And unlike a motion for summary judgment, extrinsic evidence such as affidavits, New York City Council minutes, leases and other documentation annexed to Defendants' motion to dismiss for failure to state a cause of action need not be examined for the purpose of determining sufficiency of the pleaded allegations contained in the AVC as to each of the two causes of action ( Rovello v. Orofino Realty Co., Inc., 40 NY2d 633; see also, 211 W. 56th St. Assocs. v. Dep't of Hous. Pres. Dev. of City of New York, 78 AD2d 793 [1st Dept. 1980]).
Plaintiffs' GBL § 349 Claim
To state a claim under GBL § 349, Plaintiffs must plead three elements ( Stutman v. Chemical Bank, 95 NY2d 24, 29):
[F]irst, that the challenged act or practice was consumer-oriented; second that it was misleading in a material way; and third that the plaintiff suffered injury as a result of the deceptive act . . . Whether a representation or an omission, the deceptive practice must be "likely to mislead a reasonable consumer acting reasonably under the circumstances" . . . A deceptive practice, however, need not reach the level of common-law fraud to be actionable under section 349 . . . In addition a plaintiff must prove "actual" injury to recover under the statute, though not necessarily pecuniary harm . . .

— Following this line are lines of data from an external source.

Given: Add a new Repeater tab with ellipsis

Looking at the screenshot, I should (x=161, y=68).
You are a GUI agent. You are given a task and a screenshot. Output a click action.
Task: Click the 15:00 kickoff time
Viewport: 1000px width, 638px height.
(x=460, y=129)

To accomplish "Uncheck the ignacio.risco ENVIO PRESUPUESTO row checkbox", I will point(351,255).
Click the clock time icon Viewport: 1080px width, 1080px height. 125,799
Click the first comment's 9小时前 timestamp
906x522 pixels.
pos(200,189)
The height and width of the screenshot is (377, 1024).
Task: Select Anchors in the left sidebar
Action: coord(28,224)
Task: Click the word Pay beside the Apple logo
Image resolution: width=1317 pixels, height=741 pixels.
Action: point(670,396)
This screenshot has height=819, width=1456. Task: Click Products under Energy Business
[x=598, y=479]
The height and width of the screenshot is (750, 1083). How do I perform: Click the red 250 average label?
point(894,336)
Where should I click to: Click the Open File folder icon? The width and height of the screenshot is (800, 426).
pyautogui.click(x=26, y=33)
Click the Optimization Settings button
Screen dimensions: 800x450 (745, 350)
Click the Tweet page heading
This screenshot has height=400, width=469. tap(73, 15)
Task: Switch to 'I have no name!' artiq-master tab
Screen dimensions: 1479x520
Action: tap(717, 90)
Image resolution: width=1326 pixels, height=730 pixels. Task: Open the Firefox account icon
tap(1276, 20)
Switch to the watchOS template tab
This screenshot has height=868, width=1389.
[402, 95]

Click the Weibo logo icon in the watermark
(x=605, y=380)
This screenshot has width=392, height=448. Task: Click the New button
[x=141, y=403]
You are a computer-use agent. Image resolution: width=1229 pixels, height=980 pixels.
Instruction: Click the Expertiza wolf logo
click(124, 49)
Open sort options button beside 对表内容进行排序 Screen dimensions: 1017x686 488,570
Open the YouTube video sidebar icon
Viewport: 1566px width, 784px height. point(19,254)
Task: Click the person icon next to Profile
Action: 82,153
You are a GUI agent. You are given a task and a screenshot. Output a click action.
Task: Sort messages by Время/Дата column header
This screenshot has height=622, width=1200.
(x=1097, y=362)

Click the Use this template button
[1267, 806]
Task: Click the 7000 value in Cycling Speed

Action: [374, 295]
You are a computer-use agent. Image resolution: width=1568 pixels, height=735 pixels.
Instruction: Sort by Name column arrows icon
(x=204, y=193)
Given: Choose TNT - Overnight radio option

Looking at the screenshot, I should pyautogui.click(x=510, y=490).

A GBL § 349 claim does not require repeated conduct or a pattern of deceptive behavior. Rather, "[a] claim brought under this statute must be predicated on an act or practice which is 'consumer-oriented,' that is, an act having the potential to affect the public at large, as distinguished from merely a private contractual dispute. . ." Elacqua v. Physicians' Reciprocal Insurers, 52 AD3d 886, 888 (3rd Dept. 2008), citing to Oswego Laborers' Local 214 Pension Fund v. Marine Midland Bank, N.A., 85 NY2d 20 (1995). Moreover, to avoid opening a floodgate of litigation against businesses, the courts adopted "an objective definition of deceptive acts and practices, whether representations or omissions, limited to those likely to mislead a reasonable consumer acting reasonably under the circumstances . . ." (Oswego, supra, 85 NY2d at 26), and suffering actual injury from that materially deceptive act. Id.
Against this backdrop, a fundamental understanding of the relationship of the parties is necessary. It is this relationship and the precise nature of the complained of activities which will determine the issue of whether or not Defendants' actions are consumer-oriented.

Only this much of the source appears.